I'm thinking in the context of a poset within a larger structure. For example, in the case of ideals ordered by set containment, are there any conditions on the ideal $I_0$ such that  $I_0 \subset I_1, I_2 \implies I_1 = I_2$, where $I_1$ and $I_2$ are maximal ideals? Are there concrete examples of posets where this is known to be true?
 A: It's hard to know what exactly counts as an answer to this question - of course there's there trivial sufficient suggested in the comments, namely "the poset has a greatest element". But you want a useful condition, along the same lines as the usual statement of Zorn's Lemma, that you could apply to a poset whose structure you understand "locally" but not "globally".
Here's a suggestion of such a condition:

Suppose $(P,\leq)$ is a poset. $P$ has a greatest element if and only if:

*

*Every chain in $P$ has an upper bound.

*$P$ is upward-directed: for all $x$ and $y$ in $P$, there exists $z$ in $P$ such that $x\leq z$ and $y\leq z$.


The proof is easy. If $P$ has a greatest element $m$, then $m$ is an upper bound for every chain and every pair of elements. Conversely, if the two conditions above are satisfied, then by (1) and Zorn's Lemma, $P$ has at least one maximal element. Now suppose $x\in P$ is any element.
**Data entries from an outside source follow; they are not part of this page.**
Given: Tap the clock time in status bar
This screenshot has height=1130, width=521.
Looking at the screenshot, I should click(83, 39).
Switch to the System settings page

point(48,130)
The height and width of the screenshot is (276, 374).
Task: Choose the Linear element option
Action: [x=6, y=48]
By (2), there exists $n\in P$ such that $m\leq n$ and $x\leq n$. But since $m$ is maximal, $m = n$, so $x\leq m$. Thus $m$ is the greatest element of $P$.
So for example: Looking at the poset of proper ideals in a nonzero commutative ring $R$, you can check (1) and apply Zorn's Lemma to get a maximal ideal in $R$. If additionally you can prove (2), then you would get that $R$ has a unique maximal ideal ($R$ is a local ring).
In this case, (2) amounts to showing that if $I$ and $J$ are proper ideals, then the ideal $(I+J)$ generated by $I$ and $J$ is proper. Equivalently, if $1_R = i+j$ for any two elements $i,j\in R$ then either $i$ or $j$ is a unit - this is a well-known characterization of local rings.